Pull out each line in the records below that contains the word "height".

Records for this task:
☆ ☆ ☆

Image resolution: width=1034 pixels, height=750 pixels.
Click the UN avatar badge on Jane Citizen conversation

☆ ☆ ☆

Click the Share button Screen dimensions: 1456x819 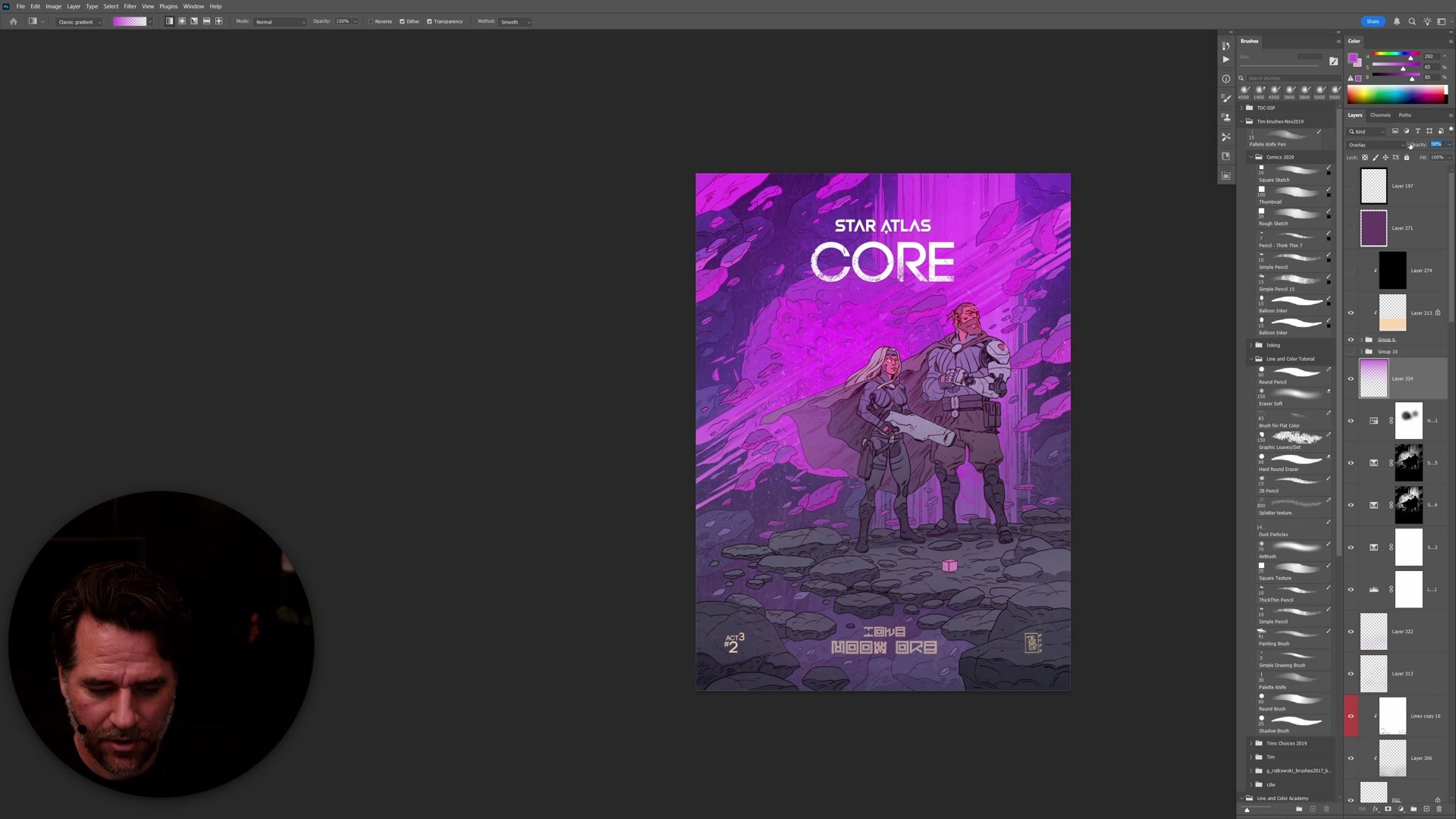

☆ ☆ ☆

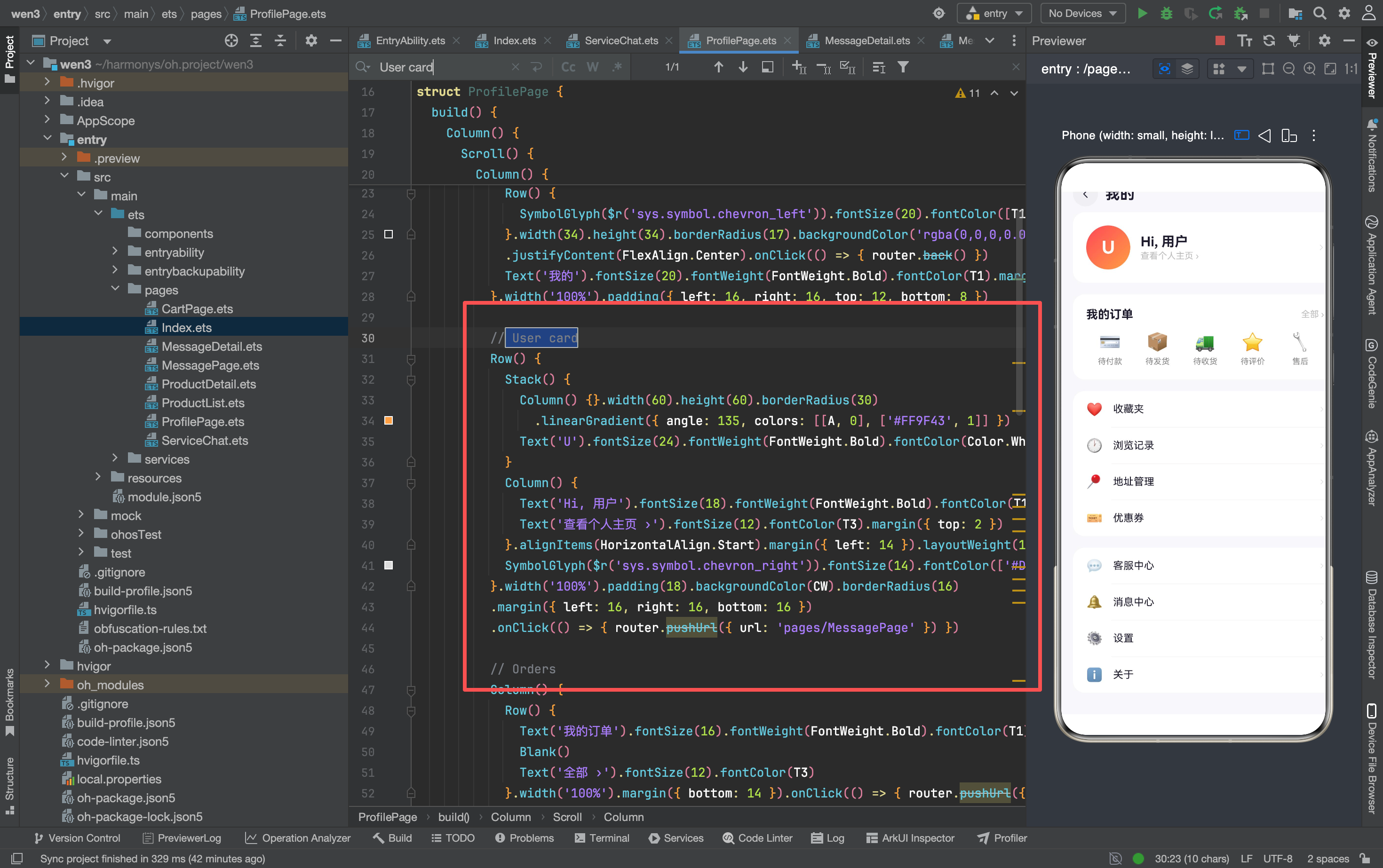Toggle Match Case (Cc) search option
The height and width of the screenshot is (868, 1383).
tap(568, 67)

☆ ☆ ☆

The result:
Image resolution: width=1034 pixels, height=750 pixels.
The height and width of the screenshot is (868, 1383).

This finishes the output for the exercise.